O que fazer
(A) Responda às perguntas abaixo sobre o texto a respeito da maternidade wapichana, uma resposta por linha, marcada como a pergunta.
(i) Segundo o texto, o que garante um caminho saudável para a mulher wapichana gestar e criar seus filhos?
(ii) Por quem a mãe wapichana estava sempre acompanhada ao cuidar da sua maternidade?
(iii) Com quem a mãe aprendeu os ensinamentos que transmitia aos filhos?
(B) No texto sobre a maternidade wapichana, substitua "família" por "comunidade" no trecho que começa em "Escrevo aqui as" e segue até "com nossas avós.", e apresente o trecho resultante.

A maternidade para a mulher wapichana acontece entre regras e tradições, o que garante um caminho saudável para gestar e criar seus filhos.
Escrevo aqui as memórias que trago desde a infância, de como vi minha mãe wapichana cuidar da sua maternidade, sempre acompanhada pela família. Mesmo com os trabalhos árduos do dia a dia, ela cuidava do seu corpo e da sua gestação. Observava atentamente a higiene, a alimentação e todos os rituais que envolviam o nascimento de cada um dos meus irmãos. Desde pequenos, ela nos transmitia os ensinamentos que aprendeu com nossas avós.

Dados apresentados

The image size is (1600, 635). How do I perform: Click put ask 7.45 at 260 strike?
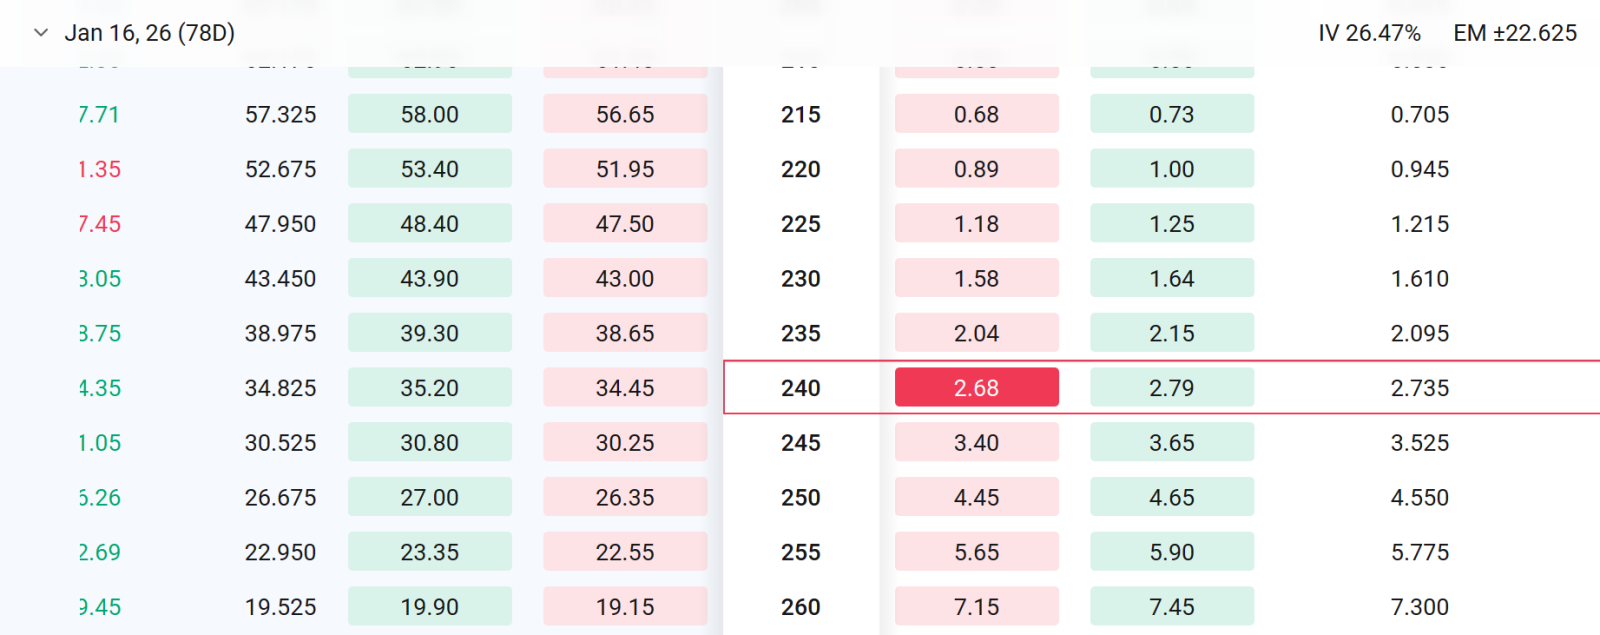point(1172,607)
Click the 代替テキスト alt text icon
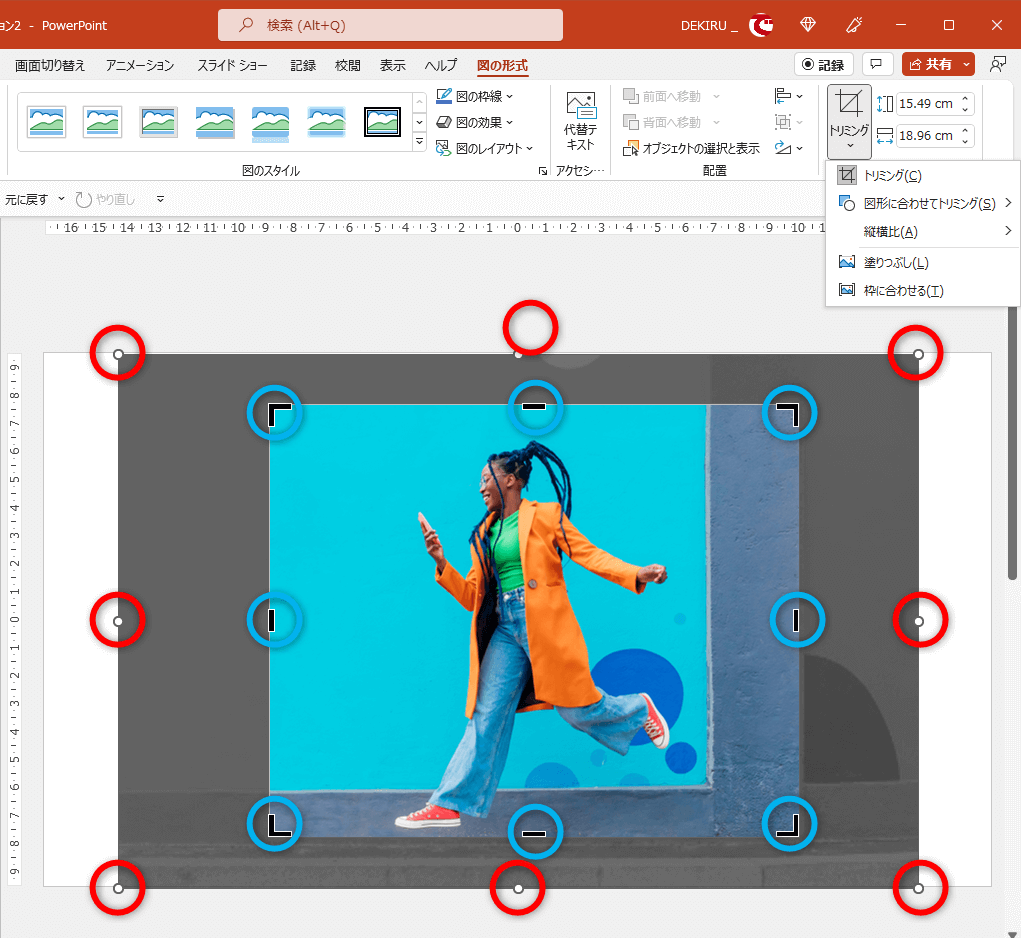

Respostas
(A)
(i) As regras e tradições entre as quais a maternidade acontece.
(ii) Pela família.
(iii) Com as avós.

(B)
Escrevo aqui as memórias que trago desde a infância, de como vi minha mãe wapichana cuidar da sua maternidade, sempre acompanhada pela comunidade. Mesmo com os trabalhos árduos do dia a dia, ela cuidava do seu corpo e da sua gestação. Observava atentamente a higiene, a alimentação e todos os rituais que envolviam o nascimento de cada um dos meus irmãos. Desde pequenos, ela nos transmitia os ensinamentos que aprendeu com nossas avós.